▸ Task goal
Write out the data again word for word, from its first line through the line that contains "tab-notification-channels: Notification channels is". Leave out the pictures.

▸ Data to process

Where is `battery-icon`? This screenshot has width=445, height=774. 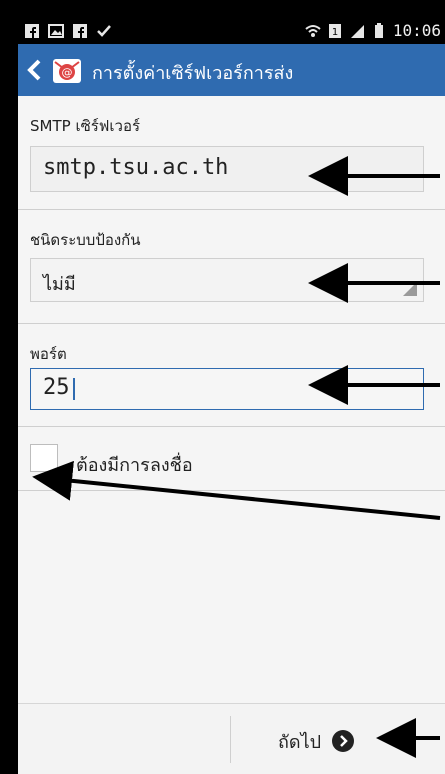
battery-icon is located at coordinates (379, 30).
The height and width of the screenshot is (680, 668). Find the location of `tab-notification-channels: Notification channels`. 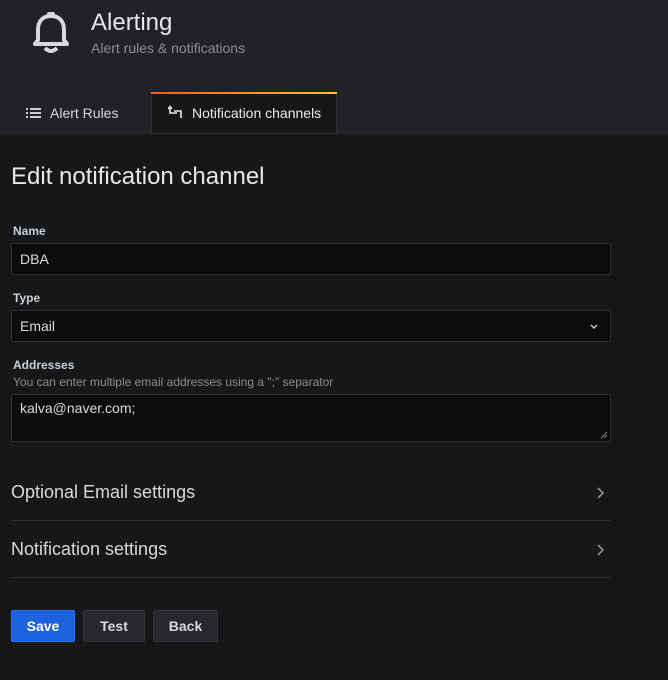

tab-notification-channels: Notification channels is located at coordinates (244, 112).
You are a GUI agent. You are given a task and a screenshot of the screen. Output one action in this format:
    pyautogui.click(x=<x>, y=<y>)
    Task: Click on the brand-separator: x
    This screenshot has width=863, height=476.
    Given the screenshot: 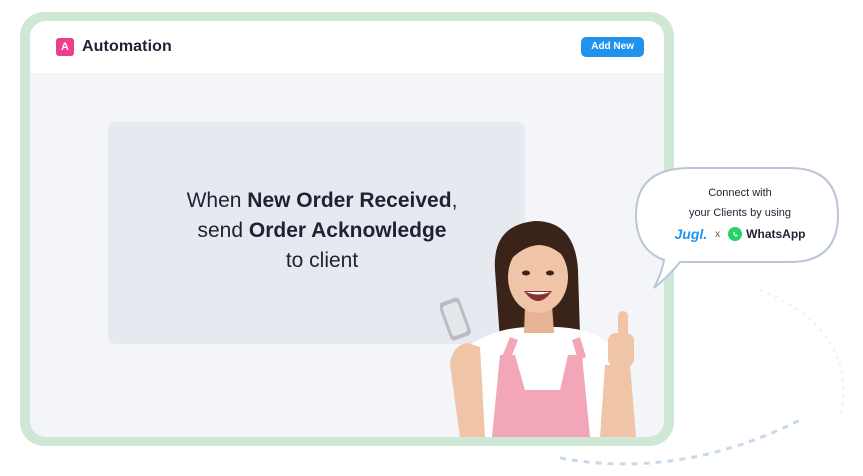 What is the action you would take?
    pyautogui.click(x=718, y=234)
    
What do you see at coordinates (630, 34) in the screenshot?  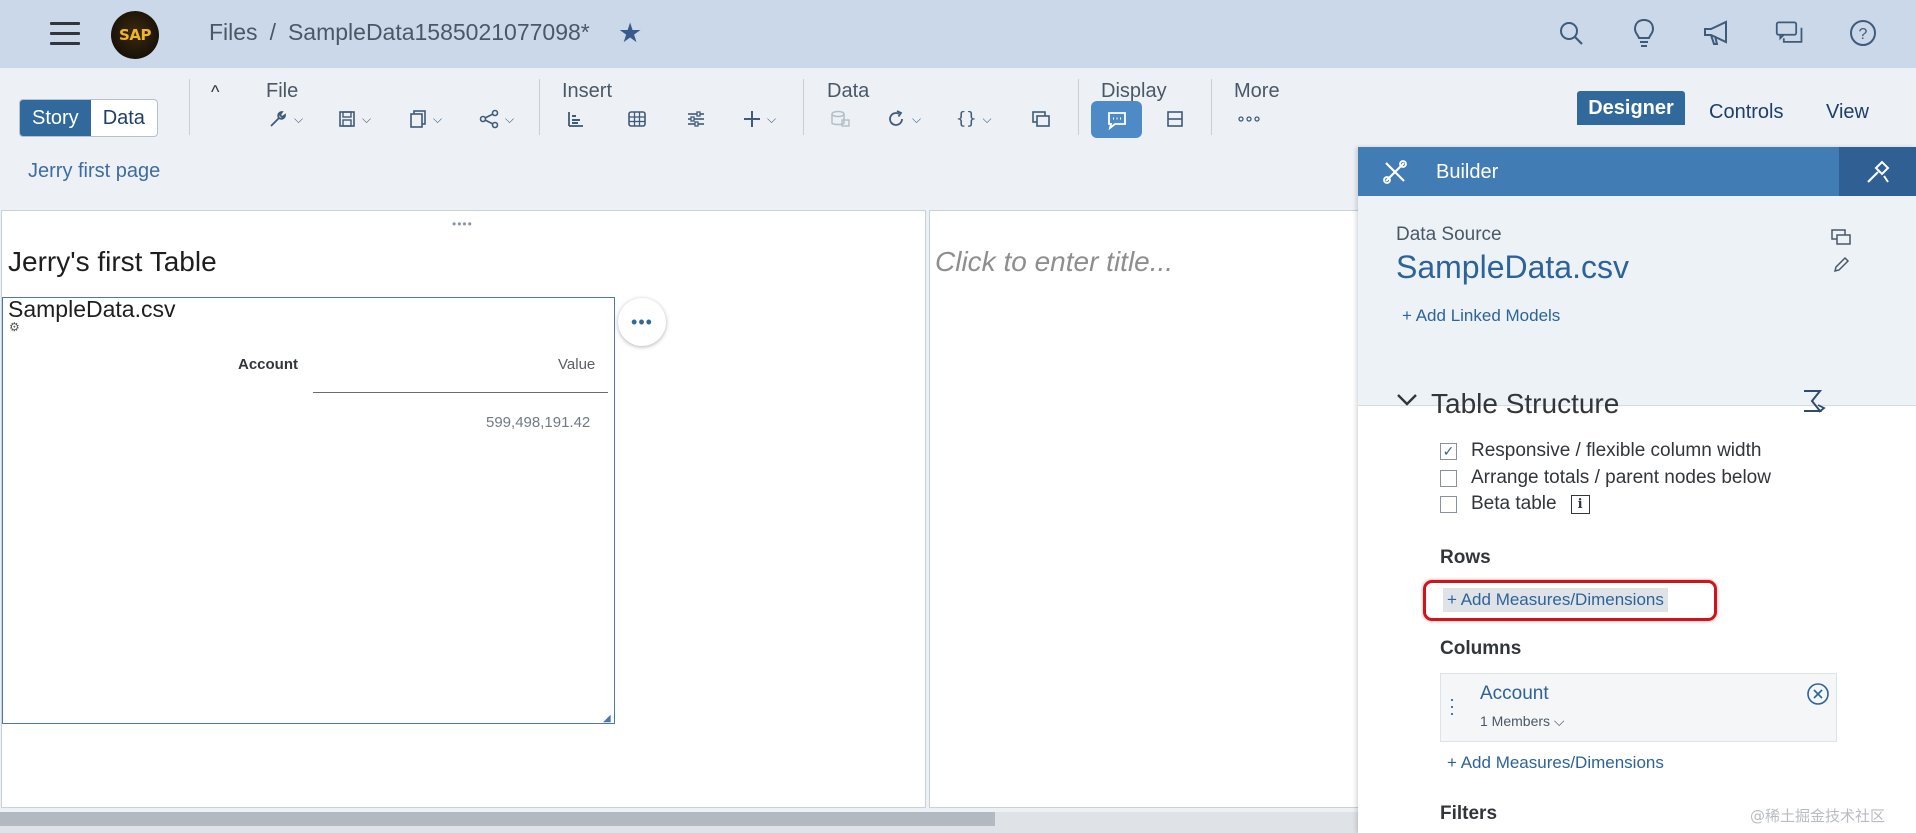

▸ Your solution
Where is `battery-icon`? This screenshot has width=445, height=774. 
battery-icon is located at coordinates (379, 30).
The height and width of the screenshot is (680, 668). Find the location of `tab-notification-channels: Notification channels`. 

tab-notification-channels: Notification channels is located at coordinates (244, 112).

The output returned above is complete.